───── RECORDS FOR THE TASK ─────

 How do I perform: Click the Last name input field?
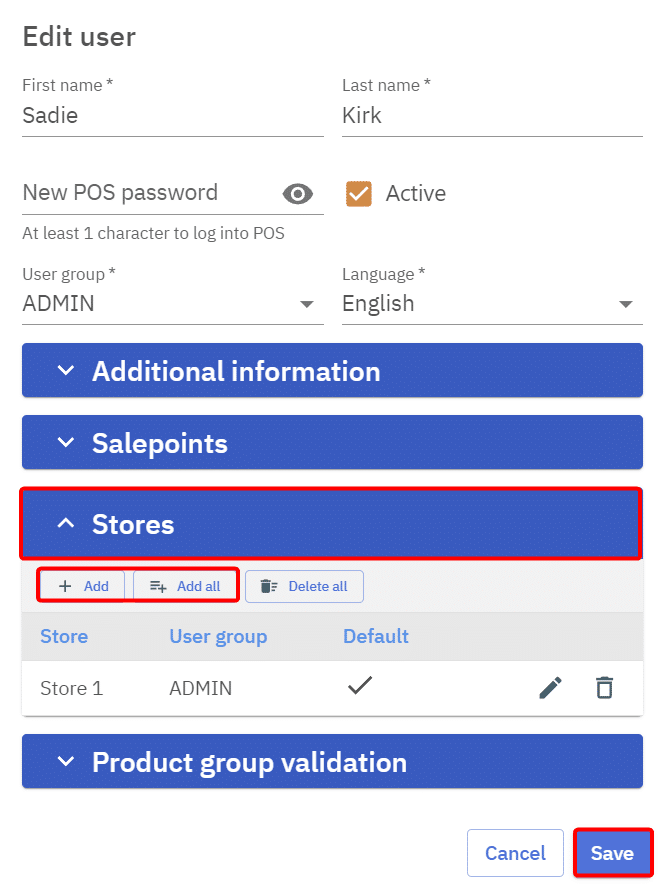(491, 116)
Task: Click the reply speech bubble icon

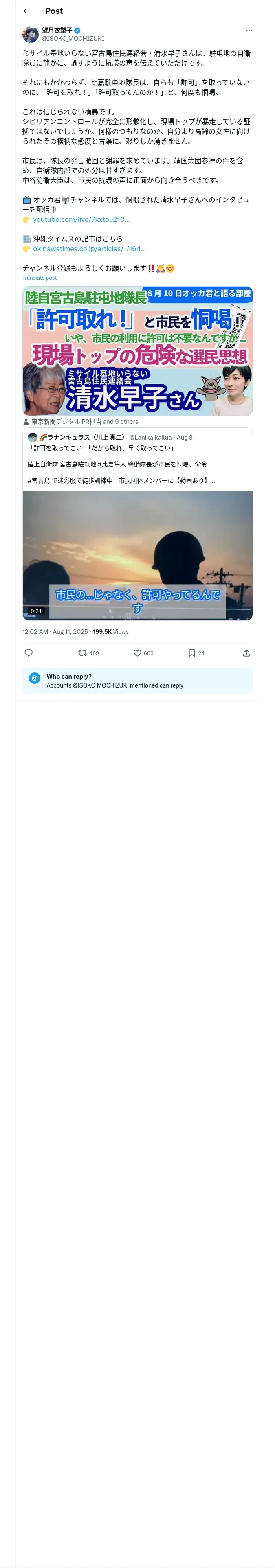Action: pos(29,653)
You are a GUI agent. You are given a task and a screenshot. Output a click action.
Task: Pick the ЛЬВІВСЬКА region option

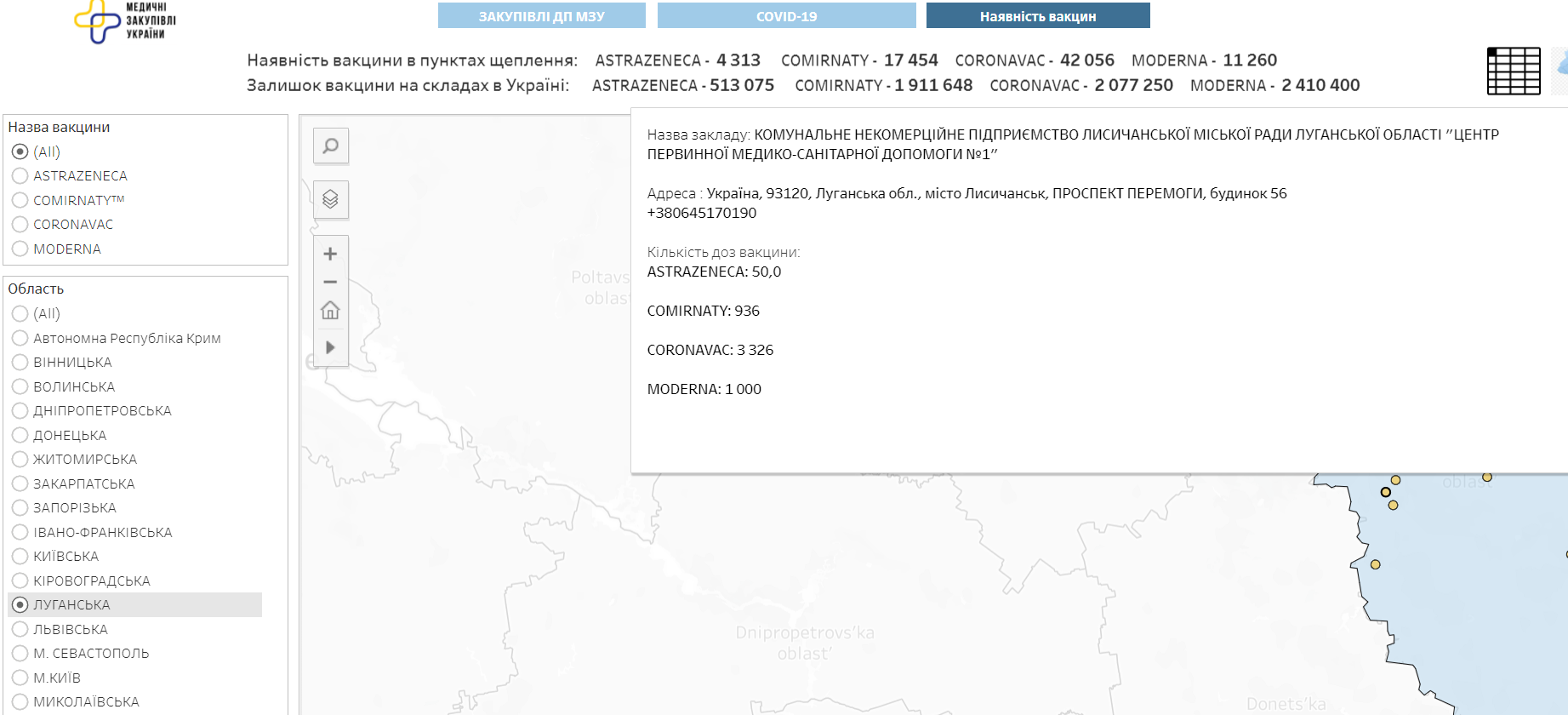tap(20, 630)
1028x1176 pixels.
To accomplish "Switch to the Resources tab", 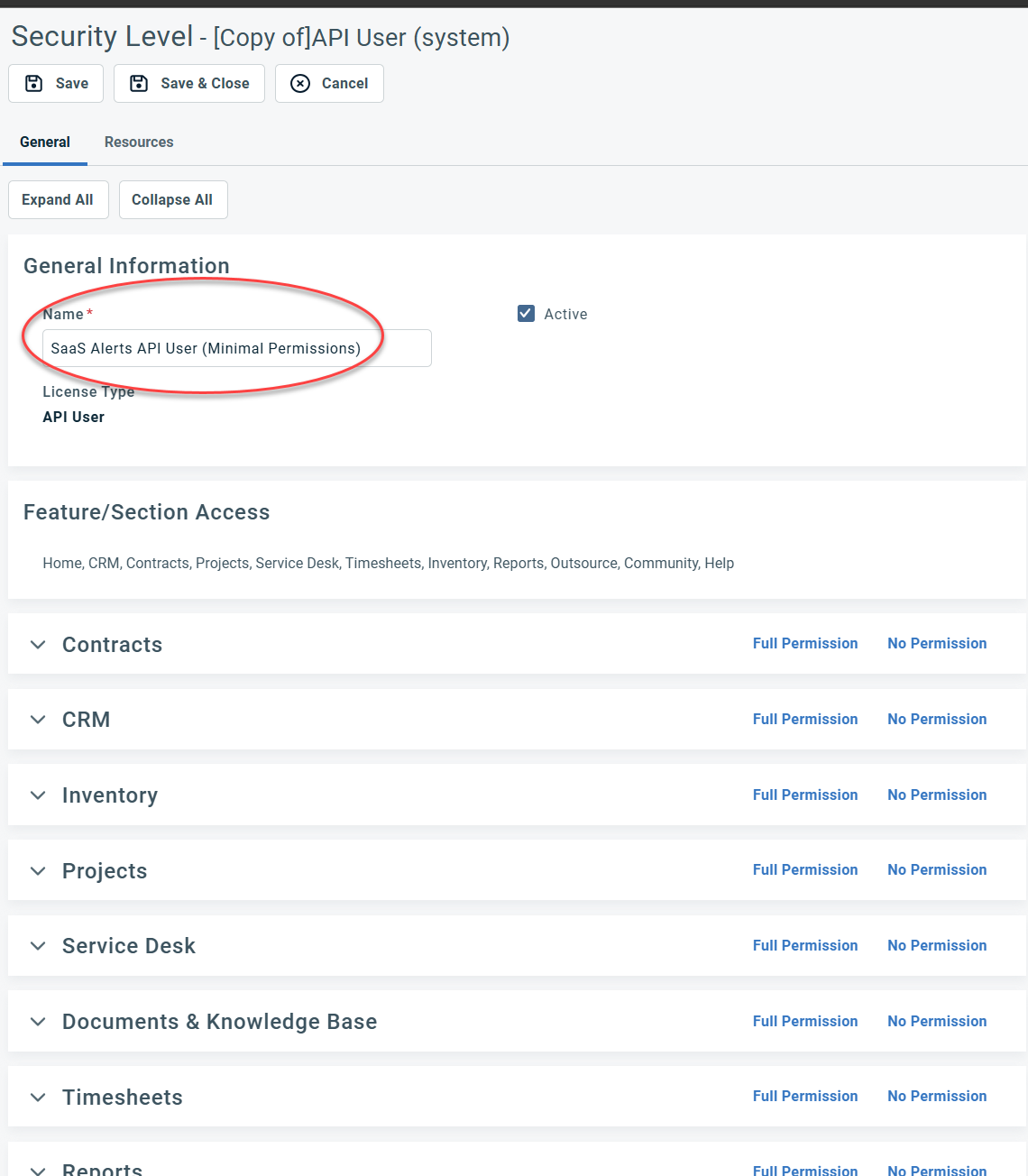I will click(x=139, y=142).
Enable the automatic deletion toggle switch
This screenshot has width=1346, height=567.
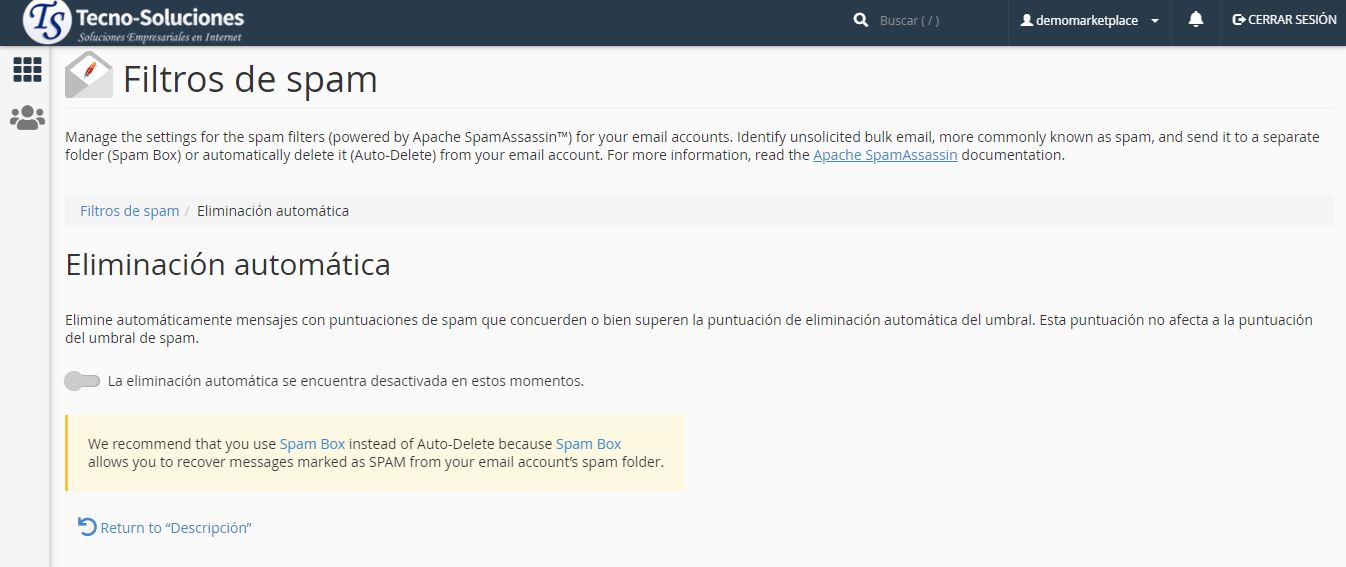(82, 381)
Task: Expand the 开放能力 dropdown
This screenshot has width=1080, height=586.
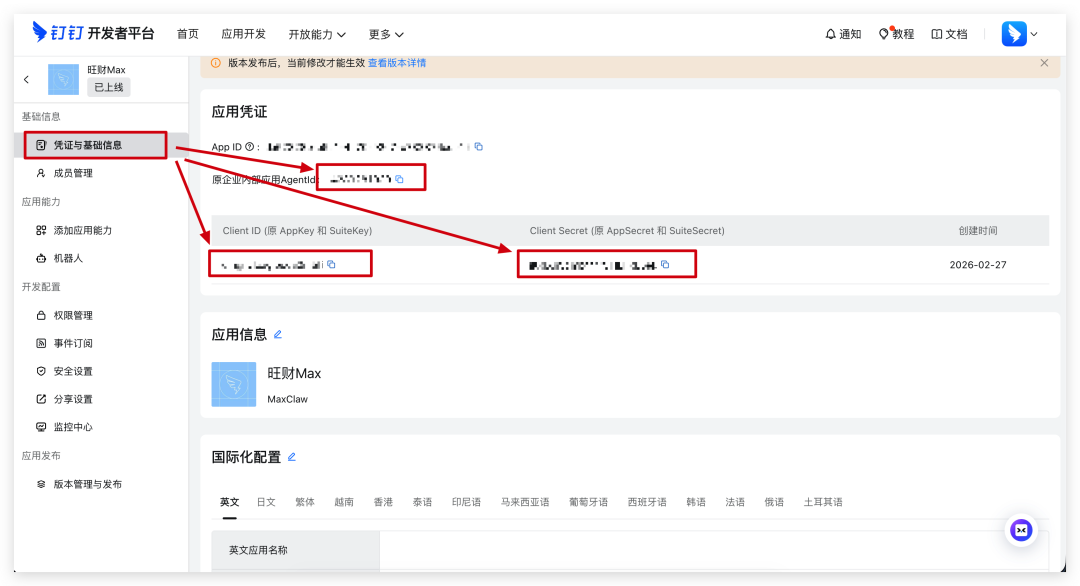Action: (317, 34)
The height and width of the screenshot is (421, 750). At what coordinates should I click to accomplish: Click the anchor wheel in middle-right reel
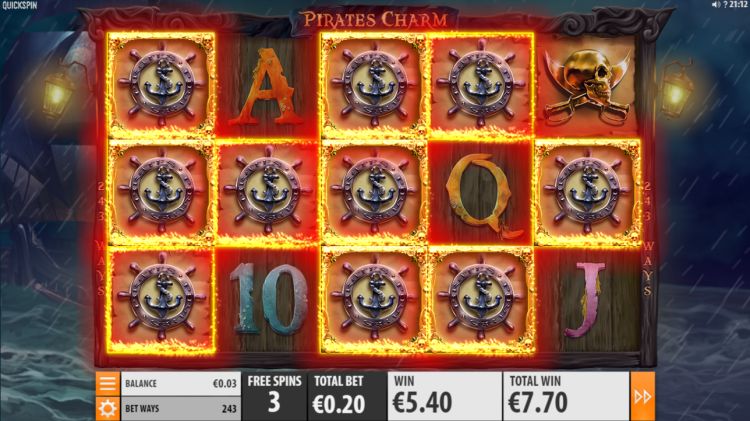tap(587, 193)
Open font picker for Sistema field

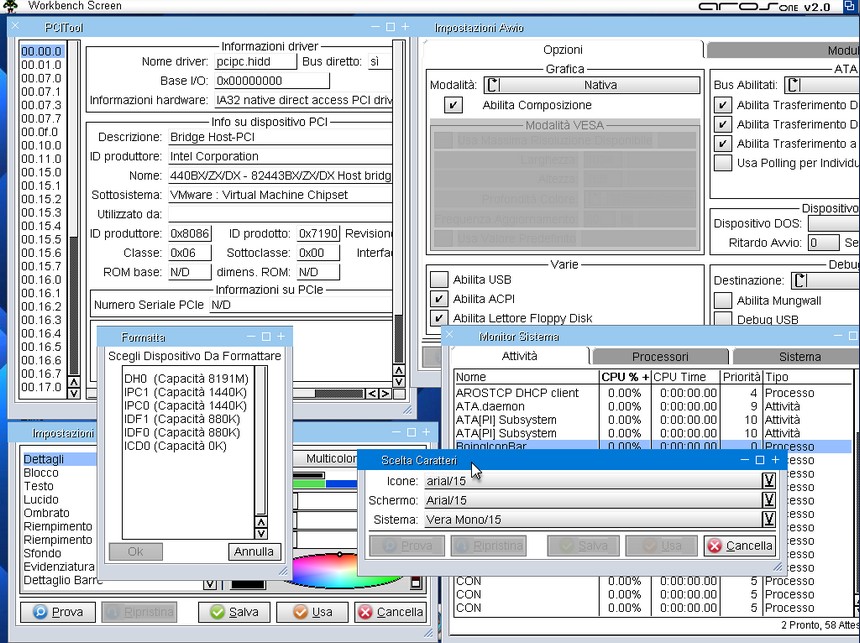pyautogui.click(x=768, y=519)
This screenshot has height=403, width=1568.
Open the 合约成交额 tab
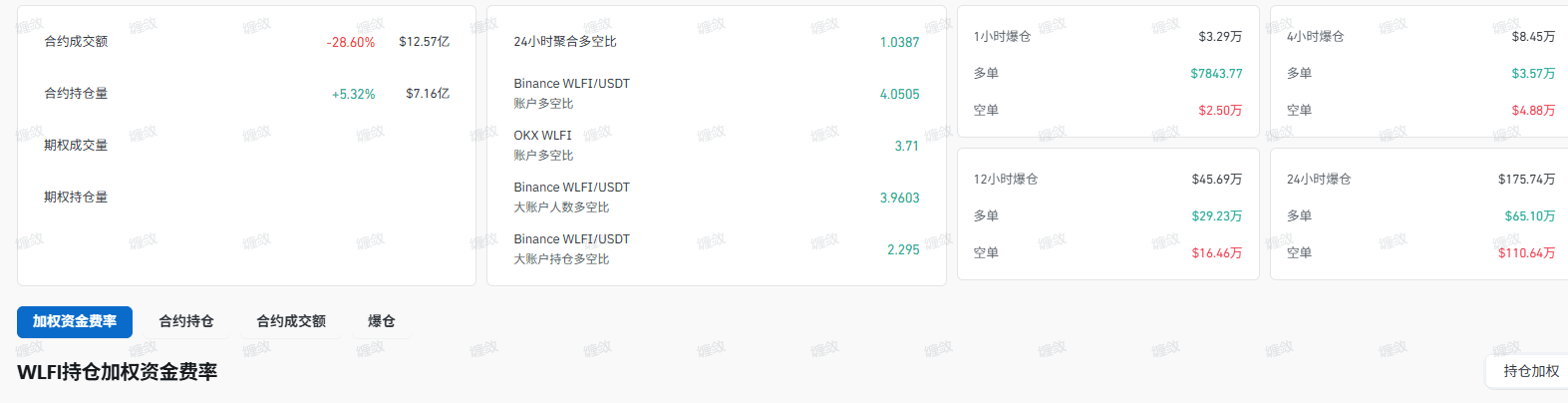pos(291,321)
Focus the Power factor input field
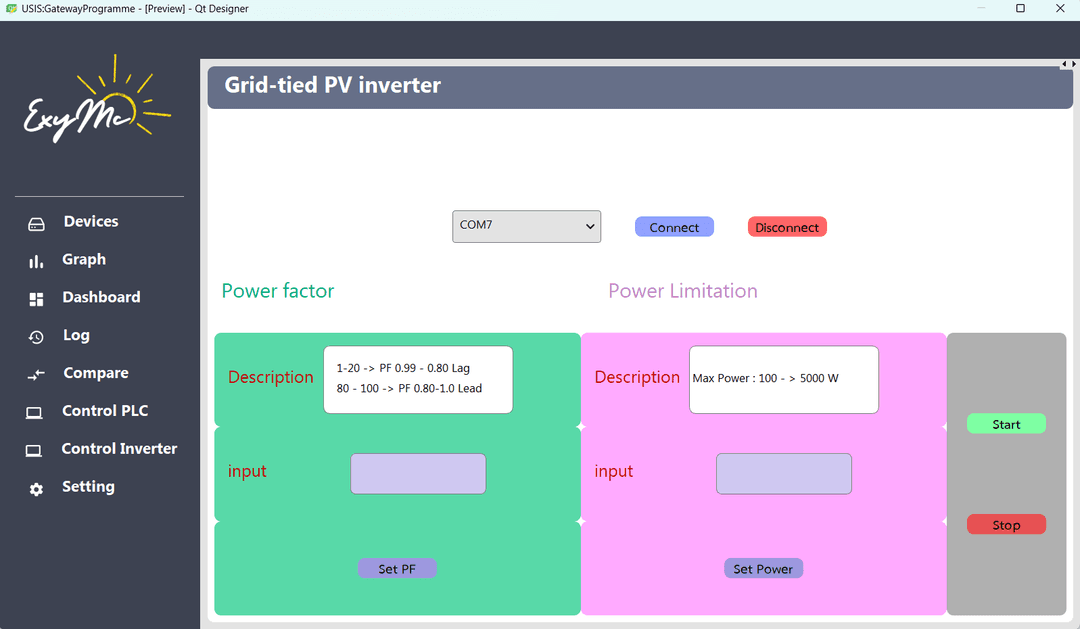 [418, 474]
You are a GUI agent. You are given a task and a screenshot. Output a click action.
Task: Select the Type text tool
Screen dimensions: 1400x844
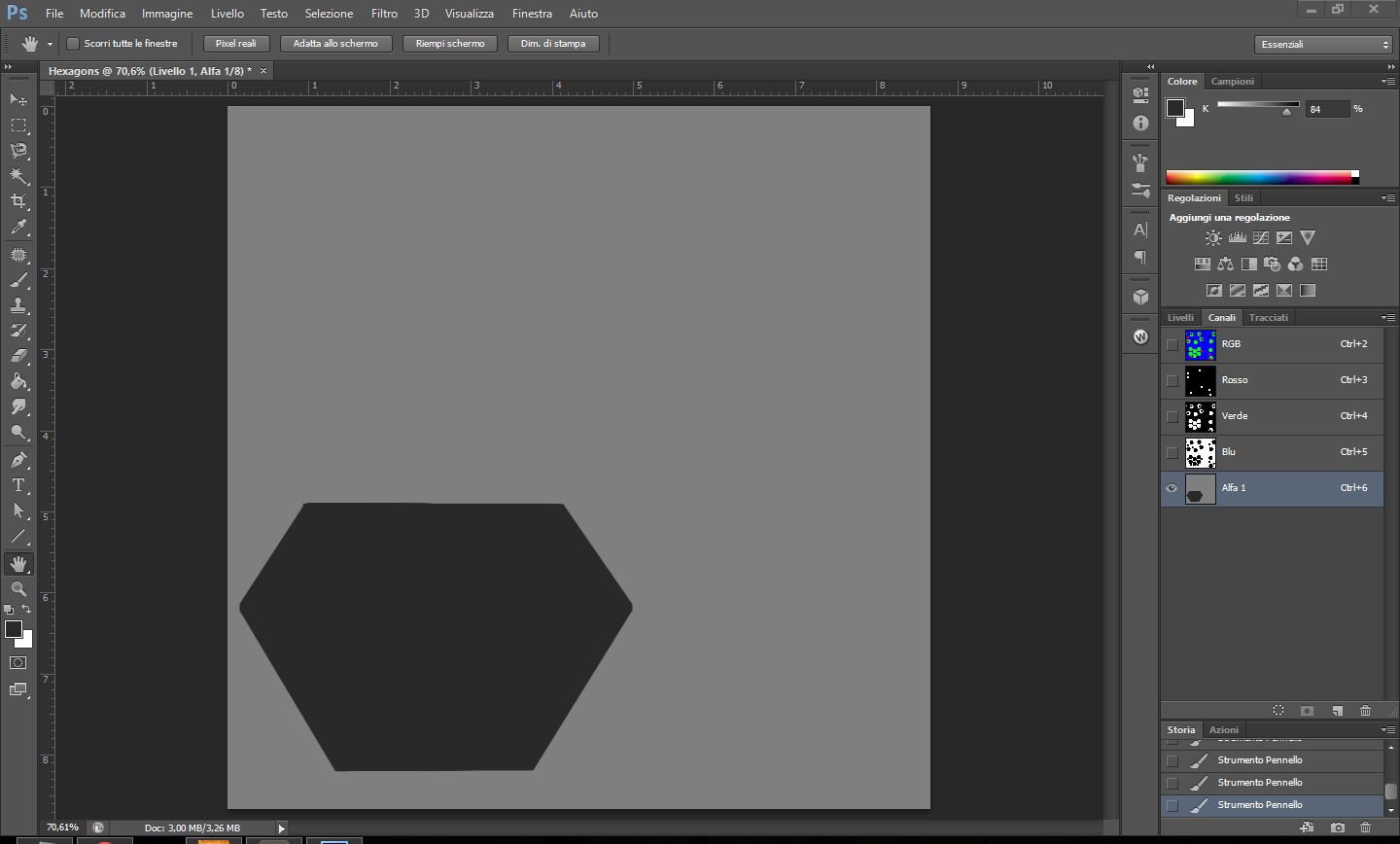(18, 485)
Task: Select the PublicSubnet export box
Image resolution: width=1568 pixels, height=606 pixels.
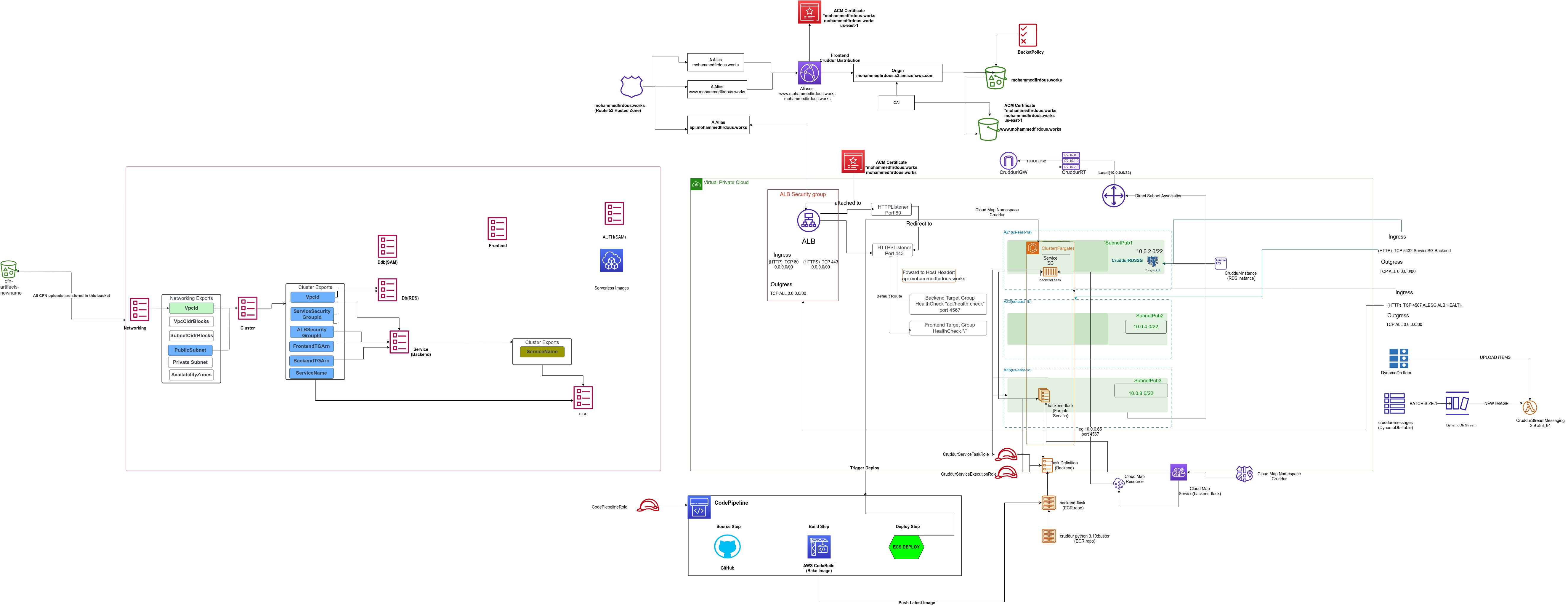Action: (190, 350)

─────

DO THIS ▸ Copy the entries word for word, starting at the line containing "Focus the Power factor input field" and ending with the last line of the entries. Leave the pictures out of your copy.

COMPLETE OUTPUT ▸
Focus the Power factor input field
 [418, 474]
You are a GUI agent. You are given a task and a screenshot. Output a click action.
Task: Select the Type text tool
Screen dimensions: 1400x844
(18, 485)
Task: Select the PublicSubnet export box
Image resolution: width=1568 pixels, height=606 pixels.
Action: (190, 350)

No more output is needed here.